Il Tribunale dei minori di Venezia rimette alla Consulta la legge che esclude le unioni civili
La legge italiana sulle adozioni potrebbe essere in contrasto con i principi costituzionali e con la Convenzione europea dei diritti dell’uomo. È quanto sostiene il Tribunale per i minorenni di Venezia, che ha deciso di inviare gli atti alla Corte costituzionale dopo aver esaminato il ricorso presentato da due quarantenni veneziani, uniti civilmente, che chiedono di poter adottare un bambino ospitato in un orfanotrofio all’estero.
Secondo i giudici, l’attuale normativa produrrebbe “effetti irragionevoli, discriminanti e non giustificati” nella parte in cui esclude le coppie omosessuali dall’adozione, creando una disparità di trattamento non solo tra famiglie unite civilmente e coppie eterosessuali sposate, ma anche tra i bambini stessi, privati della possibilità di essere accolti in un nucleo familiare idoneo.

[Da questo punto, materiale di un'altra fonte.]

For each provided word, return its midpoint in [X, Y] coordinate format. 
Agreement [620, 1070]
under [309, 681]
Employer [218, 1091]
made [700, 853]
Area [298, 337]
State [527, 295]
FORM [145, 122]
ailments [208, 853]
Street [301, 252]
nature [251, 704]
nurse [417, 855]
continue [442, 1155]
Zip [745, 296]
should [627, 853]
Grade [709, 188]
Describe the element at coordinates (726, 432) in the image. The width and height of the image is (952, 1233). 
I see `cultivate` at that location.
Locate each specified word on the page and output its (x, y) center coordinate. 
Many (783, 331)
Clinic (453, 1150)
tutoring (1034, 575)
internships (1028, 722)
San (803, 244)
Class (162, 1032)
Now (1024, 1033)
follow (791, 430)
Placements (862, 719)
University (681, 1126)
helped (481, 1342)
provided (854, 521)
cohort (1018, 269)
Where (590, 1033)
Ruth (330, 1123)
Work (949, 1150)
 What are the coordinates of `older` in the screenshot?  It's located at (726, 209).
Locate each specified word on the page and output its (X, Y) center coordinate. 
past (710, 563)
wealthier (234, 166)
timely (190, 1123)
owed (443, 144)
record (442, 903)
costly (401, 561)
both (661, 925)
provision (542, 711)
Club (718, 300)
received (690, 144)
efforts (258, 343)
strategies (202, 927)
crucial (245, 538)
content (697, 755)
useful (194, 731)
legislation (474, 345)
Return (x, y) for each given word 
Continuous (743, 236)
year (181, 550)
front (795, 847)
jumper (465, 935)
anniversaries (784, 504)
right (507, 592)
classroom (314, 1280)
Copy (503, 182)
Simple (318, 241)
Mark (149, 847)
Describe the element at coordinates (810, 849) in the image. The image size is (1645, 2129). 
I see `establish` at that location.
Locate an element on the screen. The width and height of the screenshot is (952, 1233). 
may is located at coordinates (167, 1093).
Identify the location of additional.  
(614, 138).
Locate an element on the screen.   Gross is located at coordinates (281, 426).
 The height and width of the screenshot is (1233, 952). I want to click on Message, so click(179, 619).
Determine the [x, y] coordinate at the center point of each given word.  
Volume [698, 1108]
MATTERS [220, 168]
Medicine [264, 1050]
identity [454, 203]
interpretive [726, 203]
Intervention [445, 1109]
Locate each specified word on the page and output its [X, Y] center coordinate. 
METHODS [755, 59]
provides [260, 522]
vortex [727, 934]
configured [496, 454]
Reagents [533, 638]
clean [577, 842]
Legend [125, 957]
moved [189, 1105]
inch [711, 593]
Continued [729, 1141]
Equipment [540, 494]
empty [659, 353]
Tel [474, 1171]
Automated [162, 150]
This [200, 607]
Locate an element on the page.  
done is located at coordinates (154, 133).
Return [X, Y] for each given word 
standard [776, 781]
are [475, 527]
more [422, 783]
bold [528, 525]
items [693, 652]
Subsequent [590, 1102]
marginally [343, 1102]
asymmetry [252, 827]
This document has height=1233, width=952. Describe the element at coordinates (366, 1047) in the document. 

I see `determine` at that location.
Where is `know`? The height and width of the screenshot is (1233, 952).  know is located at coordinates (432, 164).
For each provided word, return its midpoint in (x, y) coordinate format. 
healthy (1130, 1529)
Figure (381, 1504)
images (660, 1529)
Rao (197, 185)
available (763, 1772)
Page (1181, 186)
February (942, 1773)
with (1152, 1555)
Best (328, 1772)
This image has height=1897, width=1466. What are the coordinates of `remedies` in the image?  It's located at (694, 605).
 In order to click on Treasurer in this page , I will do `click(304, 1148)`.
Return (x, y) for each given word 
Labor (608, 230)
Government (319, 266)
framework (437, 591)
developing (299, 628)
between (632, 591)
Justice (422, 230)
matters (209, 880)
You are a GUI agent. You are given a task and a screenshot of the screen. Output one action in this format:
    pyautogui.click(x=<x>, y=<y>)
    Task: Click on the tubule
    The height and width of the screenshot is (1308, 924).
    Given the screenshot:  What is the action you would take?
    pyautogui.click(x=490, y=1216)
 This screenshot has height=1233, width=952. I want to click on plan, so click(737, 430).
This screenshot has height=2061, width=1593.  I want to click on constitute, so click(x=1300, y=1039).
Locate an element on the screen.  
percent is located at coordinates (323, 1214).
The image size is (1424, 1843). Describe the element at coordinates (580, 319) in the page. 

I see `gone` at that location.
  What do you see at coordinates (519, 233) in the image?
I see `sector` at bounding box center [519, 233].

La coppia ricorrente ha spiegato di voler essere valutata “per ciò che siamo e per ciò che potremmo offrire in termini di accoglienza e possibilità a un bambino senza riferimenti”, chiedendo che il loro progetto genitoriale venga esaminato senza preclusioni legate all’orientamento sessuale.
La decisione del Tribunale veneziano si inserisce in un quadro giurisprudenziale in evoluzione: lo scorso anno la Corte costituzionale ha già aperto alla possibilità per i single di adottare, riconoscendo che l’interesse del minore deve prevalere su schemi familiari rigidi e non più rappresentativi della realtà sociale.
Ora spetterà alla Consulta stabilire se l’esclusione delle coppie unite civilmente sia compatibile con i principi di uguaglianza e tutela dei diritti fondamentali. Una pronuncia che potrebbe segnare un passaggio decisivo nel dibattito italiano sulla genitorialità omosessuale.